I'm trying to calculate distances from a set of POINT features (1, 2, 3, 4, 5, 6 & 7) to a LINESTRING feature using sf library in R. I could calculate all the distances using the function st_distance but I can't get which POINT feature from LINESTRING feature were used by the function to calculate those distances:
- First example: if the minimum distance between
POINT"2" and theLINESTRINGis the distance between POINT "2" and the POINT "A" in theLINESTRING, how can I get POINT "A"? - Second example: if the minimum distance between
POINT"4" and theLINESTRINGis the distance between POINT "4" and the POINT "X" that is located between POINT "B" and POINT "C" in theLINESTRING, how can I get POINT "X"?

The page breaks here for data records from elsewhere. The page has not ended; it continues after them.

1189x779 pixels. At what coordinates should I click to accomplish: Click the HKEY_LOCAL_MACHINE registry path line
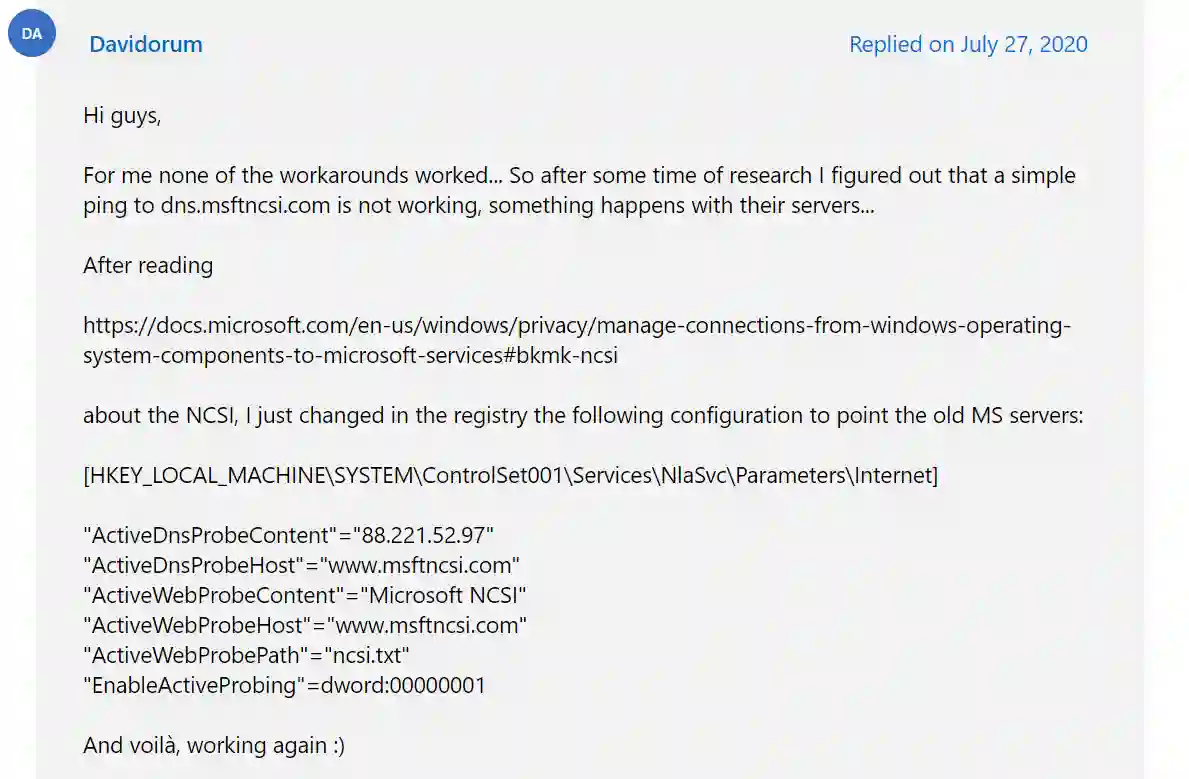click(510, 476)
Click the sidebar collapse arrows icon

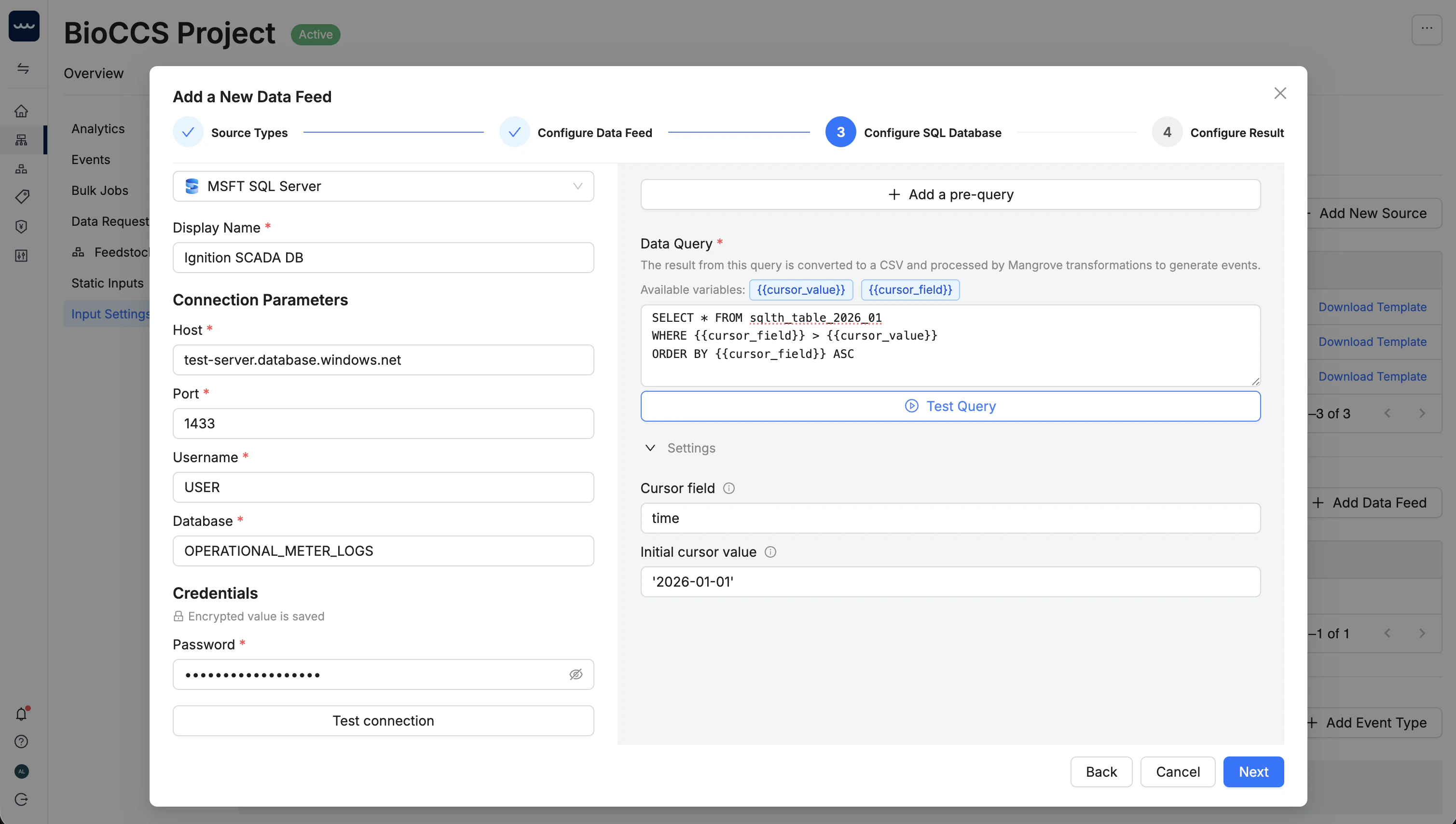[23, 69]
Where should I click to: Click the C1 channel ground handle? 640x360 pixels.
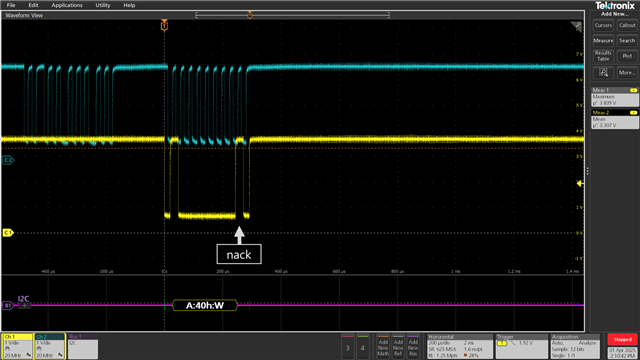tap(8, 233)
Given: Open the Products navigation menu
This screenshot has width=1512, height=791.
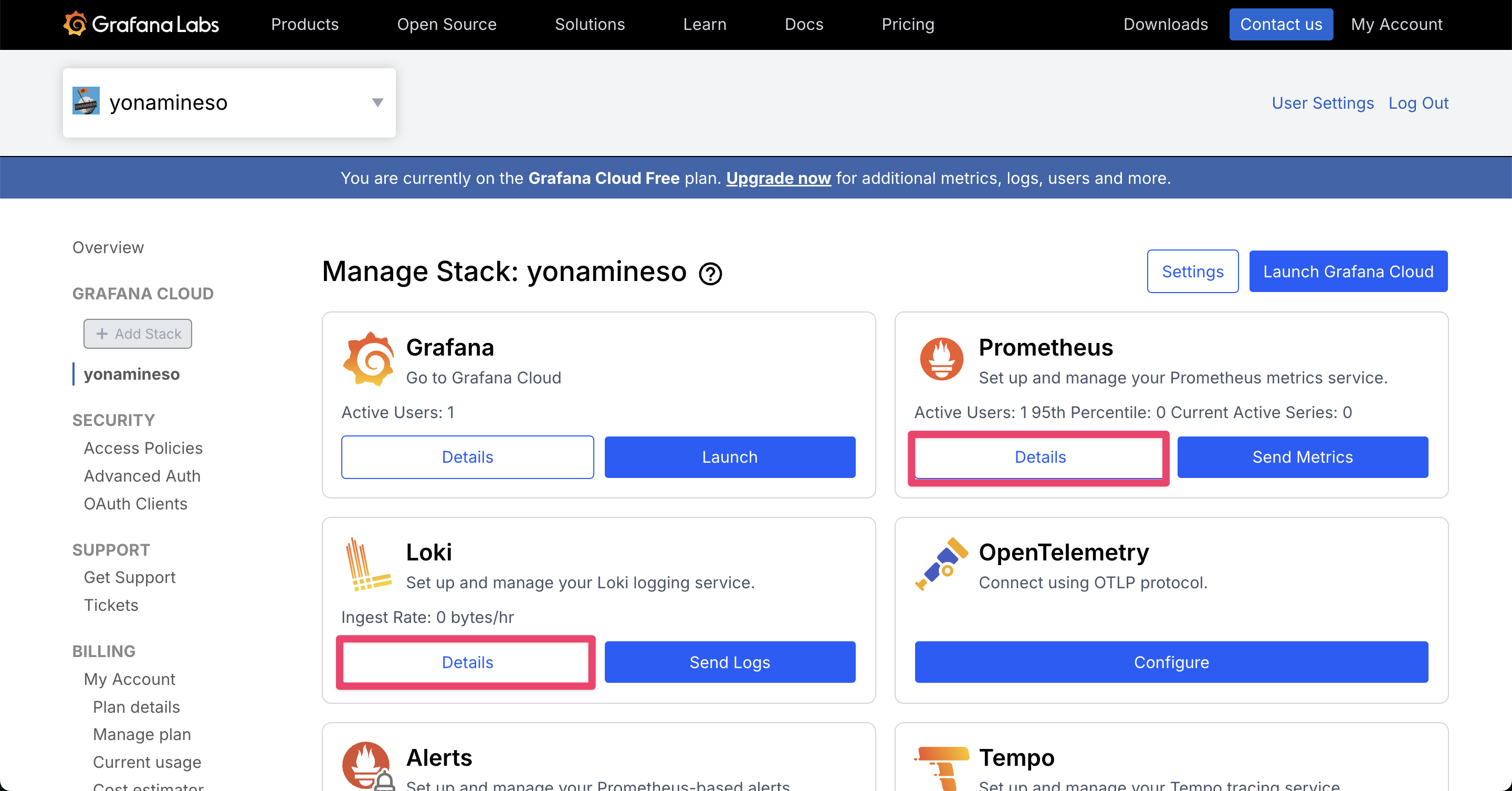Looking at the screenshot, I should coord(304,24).
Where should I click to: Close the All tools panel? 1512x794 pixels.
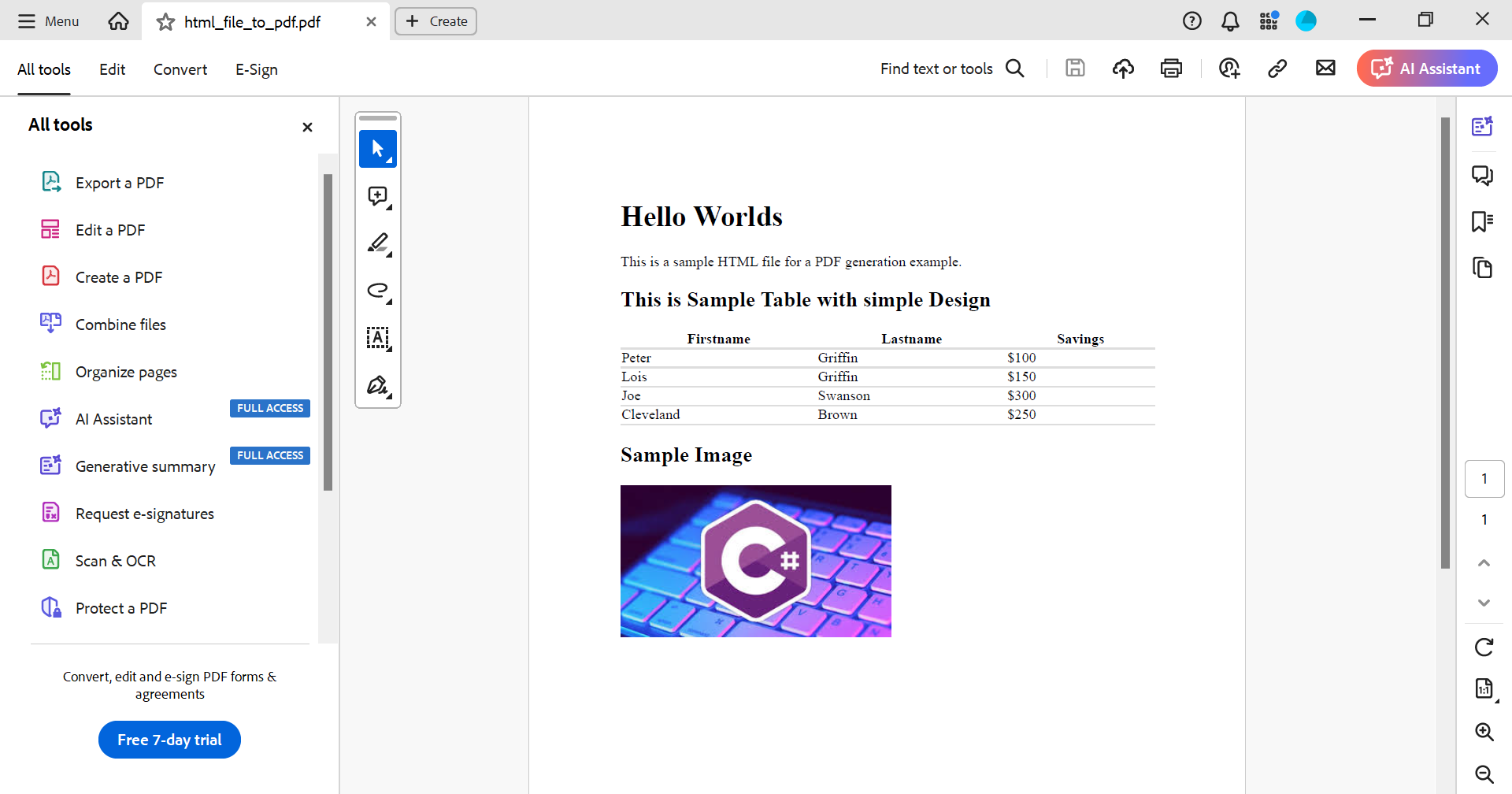307,127
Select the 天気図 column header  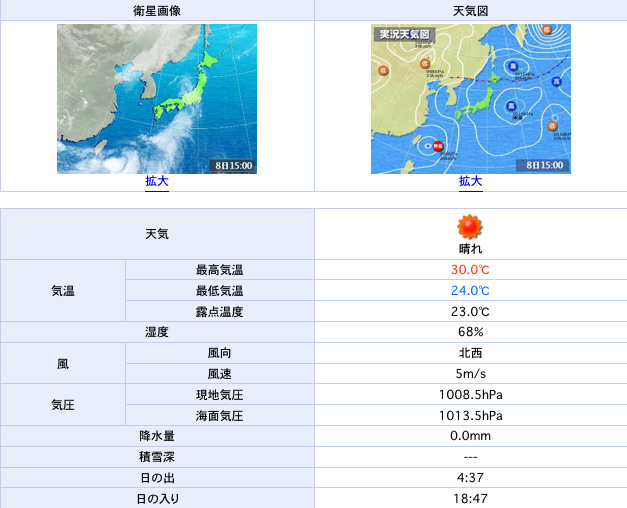[x=470, y=10]
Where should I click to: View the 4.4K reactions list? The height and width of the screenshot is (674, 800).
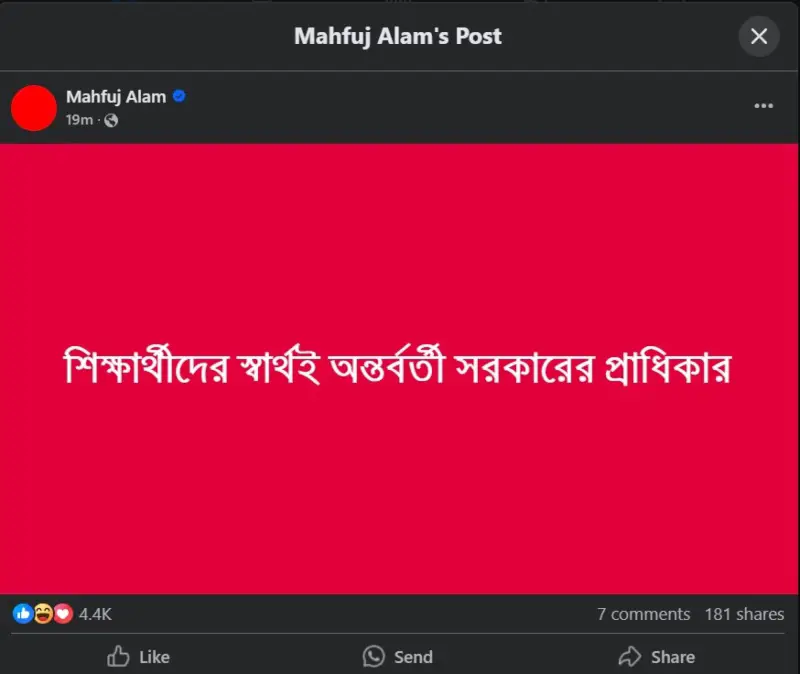[95, 614]
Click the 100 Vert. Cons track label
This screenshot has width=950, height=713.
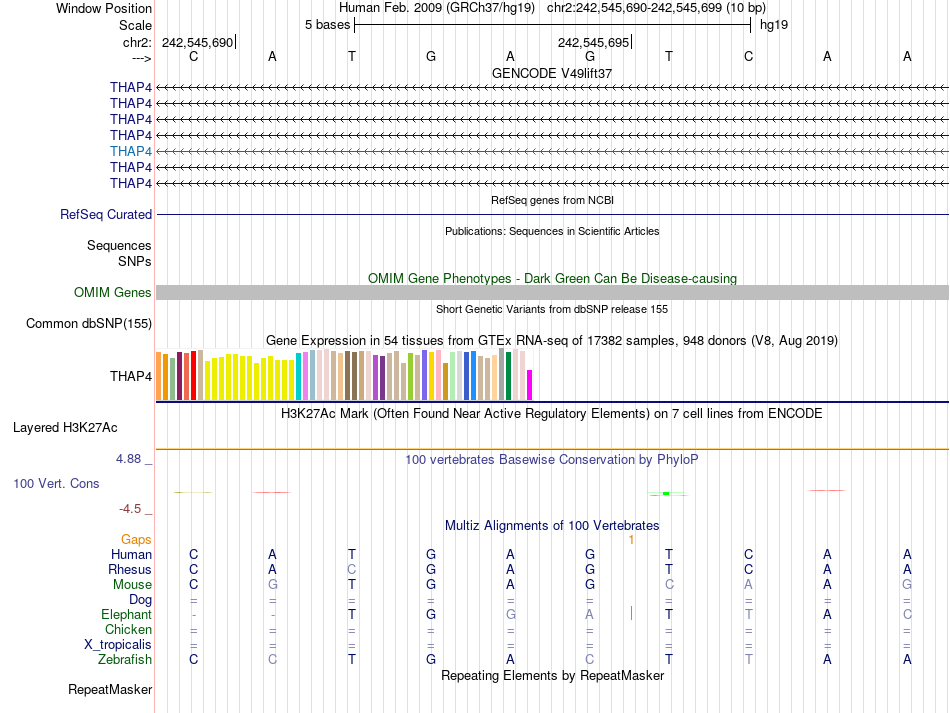[56, 483]
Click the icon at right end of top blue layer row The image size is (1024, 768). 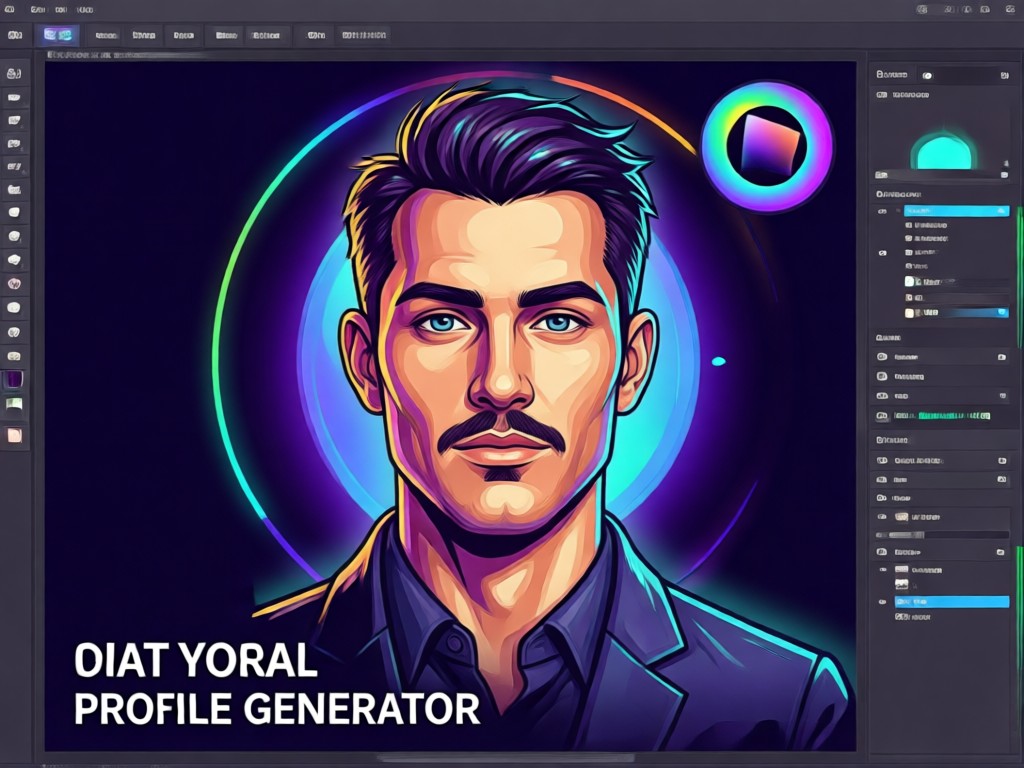[1001, 211]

Note: I know it's possible to achieve this using geosphere::dist2Line function but at the moment of this question geosphere package don't have compatibility with simple features objects. So I'm trying to solve this issue using sf without using Spatial objects from sp.
Below is a reproducible code example and a figure of the problem:
# Load Libraries ----------------------------------------------------------
library('sf')
# Test data ---------------------------------------------------------------
points.df <- data.frame(
'x' = c(-53.50000, -54.15489, -54.48560, -52.00000, -52.57810, -49.22097, -48.00000),
'y' = c(-38.54859, -39.00000, -38.80000, -38.49485, -38.00000, -38.50000, -37.74859)
)
line.df <- data.frame(
'x' = c(-52.53557, -52.00000, -50.00000, -48.00000, -46.40190),
'y' = c(-41.00000, -40.60742, -40.08149, -40.82503, -39.00000)
)
# Create 'sf' objects -----------------------------------------------------
points.sf <- st_as_sf(points.df, coords = c("x", "y"))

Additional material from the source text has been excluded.